BRANO SCELTO =
───
Il giudice adito respinse il ricorso.
A seguito di impugnazione da parte della lavoratrice, la Corte d’appello di Roma – sezione lavoro ha accolto il gravame con sentenza del 28/9/09 – 24/2/10, dichiarando l’illegittimità del licenziamento ed ordinando all’associazione convenuta la reintegra della R. nel posto di lavoro, con condanna alla corresponsione delle retribuzioni maturate dal recesso alla effettiva reintegra, il tutto con gli accessori di legge ed il favore delle spese de doppio grado di giudizio.
Dopo aver escluso che l’ipotesi in esame rientrasse nella previsione di cui alla L. n. 223 del 1991, artt. 4 e 24 e pur dando atto che era emersa l’effettività del processo riorganizzativo, la Corte di merito ha spiegato che dall’istruttoria era risultato che le mansioni espletate dall’appellante, la cui soppressione era stata indicata come motivo del licenziamento, erano state in realtà affidate alla lavoratrice D.F.N., formalmente dipendente di una società controllata ma di fatto distaccata presso l’A.I.A.. Quest’ultima era stata inserita nell’organizzazione aziendale solo in epoca successiva al contestato recesso e le mansioni prima espletate dalla R. non erano state redistribuite tra il personale preesistente, per cui difettava il necessario nesso causale tra la ragione oggettiva addotta a giustificazione del licenziamento e la soppressione del singolo posto di lavoro; inoltre, la datrice di lavoro non aveva offerto la prova dell’impossibilità di "repechage" dell’appellante e dagli atti di causa erano emersi elementi utili all’applicazione della tutela reale.
───
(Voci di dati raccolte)
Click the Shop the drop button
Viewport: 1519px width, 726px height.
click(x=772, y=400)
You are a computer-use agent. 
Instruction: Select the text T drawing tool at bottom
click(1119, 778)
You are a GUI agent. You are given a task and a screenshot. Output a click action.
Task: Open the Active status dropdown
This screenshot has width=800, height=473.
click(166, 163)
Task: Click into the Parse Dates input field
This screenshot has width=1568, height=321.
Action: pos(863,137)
───
ISTRUZIONI DEL COMPITO =
Aggiorna il brano sul licenziamento: riscrivi la parte che si apre con le parole che contengono "Il giudice adito" e si chiude con "grado di giudizio.", mettendo "appello" al posto di "impugnazione".

SOLUZIONE SVOLTA =
Il giudice adito respinse il ricorso.
A seguito di appello da parte della lavoratrice, la Corte d’appello di Roma – sezione lavoro ha accolto il gravame con sentenza del 28/9/09 – 24/2/10, dichiarando l’illegittimità del licenziamento ed ordinando all’associazione convenuta la reintegra della R. nel posto di lavoro, con condanna alla corresponsione delle retribuzioni maturate dal recesso alla effettiva reintegra, il tutto con gli accessori di legge ed il favore delle spese de doppio grado di giudizio.